• [TASK PROMPT] Rewrite every row below, putting "Display size" wherever "Screen dimensions" appears and changing nothing else.

— begin —

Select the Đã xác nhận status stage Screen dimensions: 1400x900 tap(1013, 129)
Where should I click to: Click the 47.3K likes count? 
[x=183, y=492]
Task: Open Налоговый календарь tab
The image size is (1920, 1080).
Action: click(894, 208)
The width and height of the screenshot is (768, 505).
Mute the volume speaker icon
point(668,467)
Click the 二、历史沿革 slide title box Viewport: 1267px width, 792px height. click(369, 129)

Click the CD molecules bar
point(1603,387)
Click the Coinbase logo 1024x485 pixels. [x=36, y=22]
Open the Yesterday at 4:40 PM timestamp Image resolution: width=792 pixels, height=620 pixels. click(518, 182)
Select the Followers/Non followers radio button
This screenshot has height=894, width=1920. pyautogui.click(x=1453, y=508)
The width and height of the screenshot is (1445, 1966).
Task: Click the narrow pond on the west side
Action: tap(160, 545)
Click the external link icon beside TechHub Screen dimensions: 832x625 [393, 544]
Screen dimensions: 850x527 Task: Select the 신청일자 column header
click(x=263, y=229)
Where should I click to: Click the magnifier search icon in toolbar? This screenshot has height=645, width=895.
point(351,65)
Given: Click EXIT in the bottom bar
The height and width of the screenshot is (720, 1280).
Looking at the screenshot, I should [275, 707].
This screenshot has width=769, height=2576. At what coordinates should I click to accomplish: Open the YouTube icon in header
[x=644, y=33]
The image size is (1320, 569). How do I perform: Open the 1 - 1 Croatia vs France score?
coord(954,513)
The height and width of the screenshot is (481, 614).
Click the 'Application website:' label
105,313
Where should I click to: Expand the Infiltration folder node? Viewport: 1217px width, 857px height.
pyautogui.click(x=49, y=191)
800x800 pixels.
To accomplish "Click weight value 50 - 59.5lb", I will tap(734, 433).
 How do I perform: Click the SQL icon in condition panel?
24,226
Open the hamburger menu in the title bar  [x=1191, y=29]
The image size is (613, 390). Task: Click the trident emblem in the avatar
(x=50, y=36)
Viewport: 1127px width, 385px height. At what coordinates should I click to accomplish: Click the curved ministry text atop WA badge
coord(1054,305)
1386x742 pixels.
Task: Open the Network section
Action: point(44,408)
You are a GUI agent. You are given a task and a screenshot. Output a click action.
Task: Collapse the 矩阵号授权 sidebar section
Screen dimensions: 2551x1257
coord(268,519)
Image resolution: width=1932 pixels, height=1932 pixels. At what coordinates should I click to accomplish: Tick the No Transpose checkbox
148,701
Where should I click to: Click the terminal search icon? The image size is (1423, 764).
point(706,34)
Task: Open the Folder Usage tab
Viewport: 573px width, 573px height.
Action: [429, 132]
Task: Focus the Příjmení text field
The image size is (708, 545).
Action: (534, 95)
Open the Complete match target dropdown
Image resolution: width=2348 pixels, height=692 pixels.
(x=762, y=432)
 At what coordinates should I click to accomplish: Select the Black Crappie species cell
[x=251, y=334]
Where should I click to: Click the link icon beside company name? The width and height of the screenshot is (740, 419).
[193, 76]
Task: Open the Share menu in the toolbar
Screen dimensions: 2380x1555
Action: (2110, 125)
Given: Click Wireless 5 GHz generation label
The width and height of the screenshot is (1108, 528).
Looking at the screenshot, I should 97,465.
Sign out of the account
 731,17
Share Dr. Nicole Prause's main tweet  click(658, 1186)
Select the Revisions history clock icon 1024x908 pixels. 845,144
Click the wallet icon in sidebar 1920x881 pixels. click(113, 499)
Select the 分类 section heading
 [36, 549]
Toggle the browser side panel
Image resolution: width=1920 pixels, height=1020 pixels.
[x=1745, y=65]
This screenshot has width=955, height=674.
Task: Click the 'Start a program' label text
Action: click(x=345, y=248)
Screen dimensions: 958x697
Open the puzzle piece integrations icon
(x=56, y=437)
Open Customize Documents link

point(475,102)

— end —

• [RESPONSE TO THE EXERCISE]
Select the Đã xác nhận status stage Display size: 1400x900 tap(1013, 129)
Where should I click to: Click the 47.3K likes count? 
[x=183, y=492]
Task: Open Налоговый календарь tab
The image size is (1920, 1080).
Action: click(894, 208)
The width and height of the screenshot is (768, 505).
Mute the volume speaker icon
point(668,467)
Click the 二、历史沿革 slide title box Viewport: 1267px width, 792px height. click(369, 129)

Click the CD molecules bar
point(1603,387)
Click the Coinbase logo 1024x485 pixels. [x=36, y=22]
Open the Yesterday at 4:40 PM timestamp Image resolution: width=792 pixels, height=620 pixels. click(518, 182)
Select the Followers/Non followers radio button
This screenshot has height=894, width=1920. pyautogui.click(x=1453, y=508)
The width and height of the screenshot is (1445, 1966).
Task: Click the narrow pond on the west side
Action: tap(160, 545)
Click the external link icon beside TechHub Display size: 832x625 [393, 544]
Display size: 850x527 Task: Select the 신청일자 column header
click(x=263, y=229)
Where should I click to: Click the magnifier search icon in toolbar? This screenshot has height=645, width=895.
point(351,65)
Given: Click EXIT in the bottom bar
The height and width of the screenshot is (720, 1280).
Looking at the screenshot, I should [275, 707].
This screenshot has width=769, height=2576. At what coordinates should I click to accomplish: Open the YouTube icon in header
[x=644, y=33]
The image size is (1320, 569). How do I perform: Open the 1 - 1 Croatia vs France score?
coord(954,513)
The height and width of the screenshot is (481, 614).
Click the 'Application website:' label
105,313
Where should I click to: Expand the Infiltration folder node? Viewport: 1217px width, 857px height.
pyautogui.click(x=49, y=191)
800x800 pixels.
To accomplish "Click weight value 50 - 59.5lb", I will tap(734, 433).
 How do I perform: Click the SQL icon in condition panel?
24,226
Open the hamburger menu in the title bar  [x=1191, y=29]
The image size is (613, 390). Task: Click the trident emblem in the avatar
(x=50, y=36)
Viewport: 1127px width, 385px height. At what coordinates should I click to accomplish: Click the curved ministry text atop WA badge
coord(1054,305)
1386x742 pixels.
Task: Open the Network section
Action: point(44,408)
You are a GUI agent. You are given a task and a screenshot. Output a click action.
Task: Collapse the 矩阵号授权 sidebar section
Display size: 2551x1257
coord(268,519)
Image resolution: width=1932 pixels, height=1932 pixels. At what coordinates should I click to accomplish: Tick the No Transpose checkbox
148,701
Where should I click to: Click the terminal search icon? The image size is (1423, 764).
point(706,34)
Task: Open the Folder Usage tab
Viewport: 573px width, 573px height.
Action: [429, 132]
Task: Focus the Příjmení text field
The image size is (708, 545).
Action: (534, 95)
Open the Complete match target dropdown
Image resolution: width=2348 pixels, height=692 pixels.
(x=762, y=432)
 At what coordinates should I click to accomplish: Select the Black Crappie species cell
[x=251, y=334]
Where should I click to: Click the link icon beside company name? The width and height of the screenshot is (740, 419).
[193, 76]
Task: Open the Share menu in the toolbar
Display size: 2380x1555
Action: (2110, 125)
Given: Click Wireless 5 GHz generation label
The width and height of the screenshot is (1108, 528).
Looking at the screenshot, I should 97,465.
Sign out of the account
 731,17
Share Dr. Nicole Prause's main tweet  click(658, 1186)
Select the Revisions history clock icon 1024x908 pixels. 845,144
Click the wallet icon in sidebar 1920x881 pixels. click(113, 499)
Select the 分类 section heading
 [36, 549]
Toggle the browser side panel
Image resolution: width=1920 pixels, height=1020 pixels.
[x=1745, y=65]
This screenshot has width=955, height=674.
Task: Click the 'Start a program' label text
Action: click(x=345, y=248)
Display size: 958x697
Open the puzzle piece integrations icon
(x=56, y=437)
Open Customize Documents link

point(475,102)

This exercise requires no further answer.